Prayer of Consolation is a large-scale a cappella choral work in eleven movements composed to mark the First Anniversary of 9/11.  Featuring a Biblical text compiled by Peros to reflect a dialogue between God and Man on the events of 9/11, Prayer of Consolation received its world premiere on September 10, 2002, in Washington D.C. at Washington National Cathedral, performed by The Palestrina Choir, conducted by Michael Harrison, as part of the U.S. commemorations of the first anniversary of 9/11.

Solo Instrumental 
Peros' compositions for solo instrument include works for flute, cello, harp, piano and guitar. Soliloquies (Phoenix Records, 2012) features a selection of works for solo instrument, including Eden, for solo flute, Suite No.1 for Solo Cello and five Poemes for Solo Piano.  Select Poemes for Solo Piano were recorded by Canadian pianist Linda Shumas and included on her recording Paradise Reborn .
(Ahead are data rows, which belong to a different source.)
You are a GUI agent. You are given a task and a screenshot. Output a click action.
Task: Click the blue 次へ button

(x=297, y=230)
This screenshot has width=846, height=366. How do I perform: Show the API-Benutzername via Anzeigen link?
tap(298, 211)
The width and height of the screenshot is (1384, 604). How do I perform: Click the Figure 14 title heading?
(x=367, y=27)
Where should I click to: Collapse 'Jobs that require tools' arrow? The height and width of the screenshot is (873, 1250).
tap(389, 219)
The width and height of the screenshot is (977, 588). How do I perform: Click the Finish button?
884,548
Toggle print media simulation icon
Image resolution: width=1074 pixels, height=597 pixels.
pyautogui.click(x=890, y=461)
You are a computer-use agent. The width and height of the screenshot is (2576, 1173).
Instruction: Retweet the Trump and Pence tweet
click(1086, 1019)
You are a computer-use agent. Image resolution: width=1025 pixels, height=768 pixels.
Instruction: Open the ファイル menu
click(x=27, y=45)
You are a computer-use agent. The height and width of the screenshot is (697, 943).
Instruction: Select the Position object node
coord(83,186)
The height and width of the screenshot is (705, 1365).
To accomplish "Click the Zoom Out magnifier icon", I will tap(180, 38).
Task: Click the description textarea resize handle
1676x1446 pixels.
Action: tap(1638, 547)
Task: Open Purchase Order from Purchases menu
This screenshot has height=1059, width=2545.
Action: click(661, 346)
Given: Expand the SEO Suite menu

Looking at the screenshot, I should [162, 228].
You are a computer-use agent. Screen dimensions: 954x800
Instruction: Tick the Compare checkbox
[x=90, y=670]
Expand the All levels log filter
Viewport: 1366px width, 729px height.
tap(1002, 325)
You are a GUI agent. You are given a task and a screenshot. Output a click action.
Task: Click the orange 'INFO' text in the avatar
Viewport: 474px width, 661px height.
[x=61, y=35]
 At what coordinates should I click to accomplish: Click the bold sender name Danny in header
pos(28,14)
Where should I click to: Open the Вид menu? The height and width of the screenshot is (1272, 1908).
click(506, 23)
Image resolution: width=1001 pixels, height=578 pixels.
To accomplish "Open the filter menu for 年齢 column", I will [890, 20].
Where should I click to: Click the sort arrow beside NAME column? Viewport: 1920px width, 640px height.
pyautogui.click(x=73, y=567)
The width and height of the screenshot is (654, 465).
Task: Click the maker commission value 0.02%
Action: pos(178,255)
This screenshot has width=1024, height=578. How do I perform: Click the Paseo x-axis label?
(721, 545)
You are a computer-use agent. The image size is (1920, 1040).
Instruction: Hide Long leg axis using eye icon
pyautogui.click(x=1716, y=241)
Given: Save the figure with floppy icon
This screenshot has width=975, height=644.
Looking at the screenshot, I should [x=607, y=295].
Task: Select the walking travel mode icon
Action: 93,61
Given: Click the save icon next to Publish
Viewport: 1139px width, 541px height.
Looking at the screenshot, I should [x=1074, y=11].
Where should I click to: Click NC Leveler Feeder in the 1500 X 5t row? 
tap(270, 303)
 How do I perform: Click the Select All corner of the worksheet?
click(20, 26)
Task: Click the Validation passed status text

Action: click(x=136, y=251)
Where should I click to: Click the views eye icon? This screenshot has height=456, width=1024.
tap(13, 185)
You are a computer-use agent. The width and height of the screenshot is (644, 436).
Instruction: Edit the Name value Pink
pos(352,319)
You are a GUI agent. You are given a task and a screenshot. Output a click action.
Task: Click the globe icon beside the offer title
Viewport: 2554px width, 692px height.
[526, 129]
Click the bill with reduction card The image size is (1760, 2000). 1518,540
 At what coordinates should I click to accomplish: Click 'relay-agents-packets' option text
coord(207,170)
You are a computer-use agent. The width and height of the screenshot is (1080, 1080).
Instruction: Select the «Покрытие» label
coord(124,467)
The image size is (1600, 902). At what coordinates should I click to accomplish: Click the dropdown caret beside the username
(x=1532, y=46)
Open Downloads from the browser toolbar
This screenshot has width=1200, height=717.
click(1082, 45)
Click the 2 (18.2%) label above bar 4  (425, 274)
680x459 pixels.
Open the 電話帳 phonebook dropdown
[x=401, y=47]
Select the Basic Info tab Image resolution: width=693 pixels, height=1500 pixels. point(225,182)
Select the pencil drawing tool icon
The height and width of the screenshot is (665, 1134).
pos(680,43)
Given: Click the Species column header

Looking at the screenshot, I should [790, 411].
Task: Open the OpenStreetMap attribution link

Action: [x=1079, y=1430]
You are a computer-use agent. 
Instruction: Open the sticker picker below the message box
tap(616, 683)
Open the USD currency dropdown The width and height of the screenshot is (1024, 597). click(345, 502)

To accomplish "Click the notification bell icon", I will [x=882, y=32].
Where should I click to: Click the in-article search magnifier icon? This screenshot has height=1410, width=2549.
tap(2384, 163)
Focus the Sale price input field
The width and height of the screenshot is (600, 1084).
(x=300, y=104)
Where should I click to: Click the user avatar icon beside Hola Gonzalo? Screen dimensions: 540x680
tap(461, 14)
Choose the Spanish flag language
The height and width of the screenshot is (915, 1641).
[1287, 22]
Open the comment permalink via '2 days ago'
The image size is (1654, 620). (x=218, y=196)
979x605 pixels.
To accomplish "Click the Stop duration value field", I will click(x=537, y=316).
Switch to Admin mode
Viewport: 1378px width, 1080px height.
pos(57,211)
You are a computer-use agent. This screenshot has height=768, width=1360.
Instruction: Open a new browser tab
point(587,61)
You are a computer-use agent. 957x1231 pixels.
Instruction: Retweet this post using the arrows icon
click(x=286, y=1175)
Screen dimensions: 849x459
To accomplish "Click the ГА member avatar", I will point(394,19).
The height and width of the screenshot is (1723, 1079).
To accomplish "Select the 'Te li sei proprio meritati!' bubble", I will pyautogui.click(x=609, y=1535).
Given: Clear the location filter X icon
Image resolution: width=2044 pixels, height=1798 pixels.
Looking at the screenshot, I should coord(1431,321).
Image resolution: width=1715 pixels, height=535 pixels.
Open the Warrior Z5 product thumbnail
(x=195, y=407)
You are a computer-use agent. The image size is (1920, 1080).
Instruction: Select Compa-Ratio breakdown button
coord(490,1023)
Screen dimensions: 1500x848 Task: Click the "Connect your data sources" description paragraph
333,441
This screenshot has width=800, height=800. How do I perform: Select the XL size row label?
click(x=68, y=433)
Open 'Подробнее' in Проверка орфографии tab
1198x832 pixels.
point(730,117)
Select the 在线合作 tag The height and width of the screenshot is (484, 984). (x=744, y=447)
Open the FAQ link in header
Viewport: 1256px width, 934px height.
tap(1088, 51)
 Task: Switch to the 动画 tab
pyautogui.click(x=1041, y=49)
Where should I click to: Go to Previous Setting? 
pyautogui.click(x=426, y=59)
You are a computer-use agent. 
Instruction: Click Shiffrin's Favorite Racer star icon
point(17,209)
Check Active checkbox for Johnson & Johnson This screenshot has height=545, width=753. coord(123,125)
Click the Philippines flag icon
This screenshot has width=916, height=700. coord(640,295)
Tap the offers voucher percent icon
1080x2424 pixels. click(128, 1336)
Compositions for solo guitar include 24 Nocturnes for Solo Guitar, Sonata for Solo Guitar, Rondo for Solo Guitar and five Suites for Solo Guitar. Nocturnes: 24 Nocturnes for Solo Guitar (DeoSonic Music, 2017) was the world premiere recording of the 24 nocturnes and was performed and recorded by Canadian guitarist Michael Kolk. The 24 Nocturnes and the Rondo for Solo Guitar are published by Les Productions D'Oz.

Chamber and Orchestral 
Peros' chamber works include a Sonata for Cello and Piano, various duets, and music for string trio. His orchestral works include Prelude to Beren & Luthien, a one-movement work for full orchestra inspired by the Tolkien story, and Northern Lights. Northern Lights (1993) is a one-movement orchestral work which received its world premiere in November 1994, performed by Symphony Hamilton, conducted by Clyde Mitchell. In 1997 Northern Lights was further performed across Canada, including a performance by the Regina Symphony Orchestra, conducted by Marc David, which was recorded and broadcast nationally by CBC Radio. Most recently Northern Lights was performed by the Arcady Ensemble under the direction of Ronald Beckett.

Producer 
Peros is also a music producer.  His CD O Canada – A Canadian Celebration (Peros Music, 2002) is both Certified platinum and Certified gold, while the CDs Home for Christmas (Peros Music, 2004), HomeGrown (Peros Music, 2005) and Stories from Home (Peros Music, 2005) are Certified gold.

Writings 
As an author, Peros' writings focus on theological subjects of Christian truth.  His book What Happened on the Cross (Wipf & Stock, 2020) presents a new understanding of atonement, showing the Penal Substitution view as being without a biblical basis.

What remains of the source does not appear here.